04 Mar 09:05h
‘En medio de la peor crisis, decidimos no detener la obra pública’, dijo el gobernador Marcelo Orrego este martes en la inauguración de una escuela de nivel inicial en Ullum. Valorar lo hecho, a pesar de la escasez, se convirtió en una muletilla para la gestión provincial. No es para menos, la motosierra libertaria le pegó fuerte a la provincia.
Este mismo martes el diputado entrerriano Guillermo Michel, cuantificó la magnitud del azote para los gobernadores. Solo en el primer bimestre de este año perdieron un billón de pesos por la caída de la coparticipación.
Por ese ajuste brutal, San Juan recibió unos 30 mil millones menos entre enero y febrero. Es prácticamente lo que cuesta la obra de la nueva Terminal de Ómnibus, que el gobierno acaba de poner en pausa hasta mediados de año, según le dijo el ministro de Infraestructura Fernando Perea al medio 0264 Noticias.
Sobran las aclaraciones, ¿verdad?
La carestía es y será el signo de esta gestión. A Orrego le tocó la peor época de vacas flacas que se recuerde, desde aquel triste 2001-2002. Los gobiernos justicialistas tuvieron abundantes recursos nacionales por fuera de la coparticipación no solo para obra pública sino para una variada gama de programas.
José Luis Gioja convivió con Néstor Kirchner y Cristina Fernández, mientras que a Sergio Uñac le tocó Mauricio Macri y después Alberto Fernández. Está clara la diferencia entre los dos primeros y los dos segundos presidentes, en materia de recursos.

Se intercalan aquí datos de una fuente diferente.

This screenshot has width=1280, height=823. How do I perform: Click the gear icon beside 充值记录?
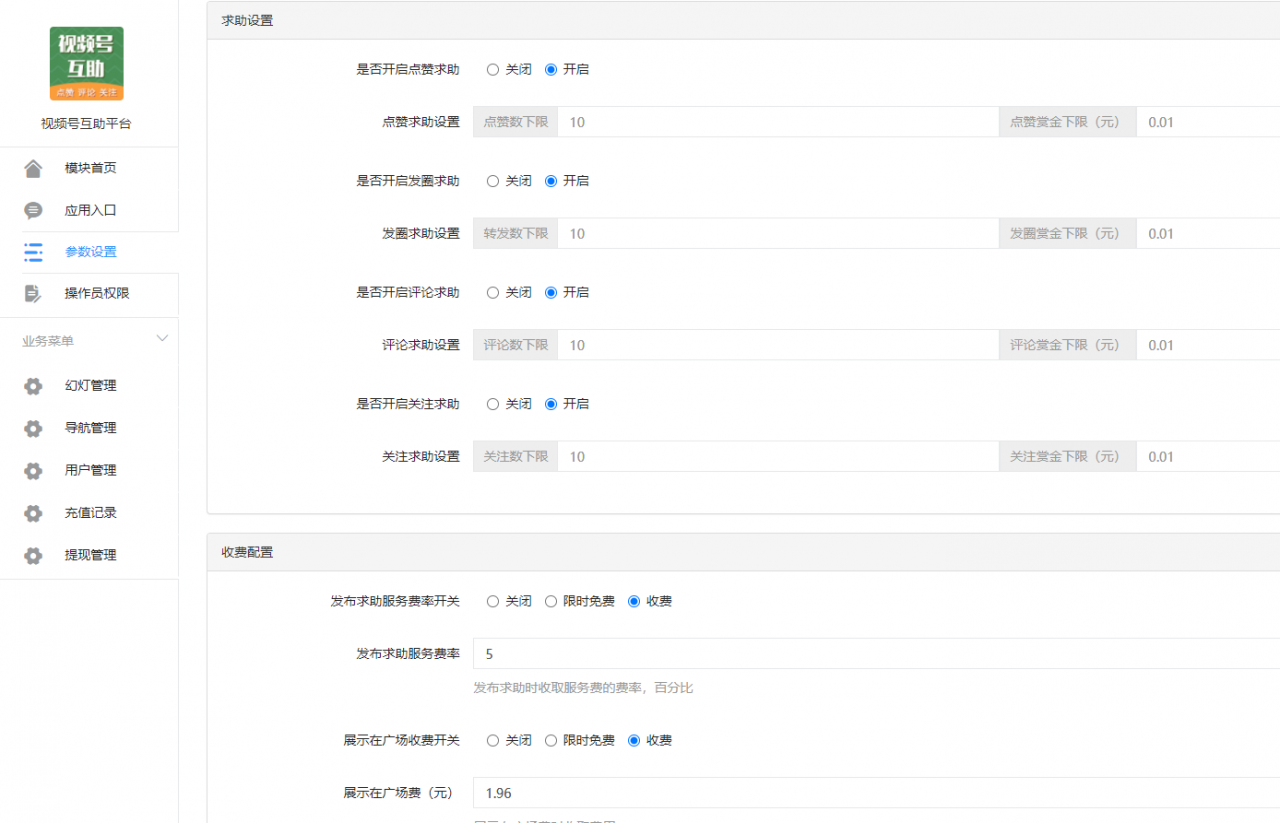coord(33,513)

Los K estuvieron muy holgados, no así los sucesores. Pero en cualquier caso, sin distinción, el trato hacia las provincias fue mucho, mucho más generoso que el destrato de Javier Milei.
A lo hecho, pecho.
Orrego tiene que administrar lo que le toca, encendiendo una velita para que la gigantesca minería del cobre haga los desembolsos prometidos e incluso algún adelanto de regalías para inyectar cuanto antes. El resto es remachar un mismo latiguillo: austeridad.
El problema es que la austeridad no es compatible con, por ejemplo, la negociación salarial. Este miércoles se retomará la paritaria docente luego de una fuerte manifestación realizada el lunes pasado, primer día del ciclo lectivo 2026.
Fue una protesta dirigida hacia el ajuste de Milei, pero también impactó en la administración provincial. Los sindicatos le entregaron un petitorio al secretario general de la Gobernación, Emilio Achem. Con el gobierno provincial hay diálogo, pero el diálogo no sustituye a la plata, como ya se explicó en esta misma columna el día anterior.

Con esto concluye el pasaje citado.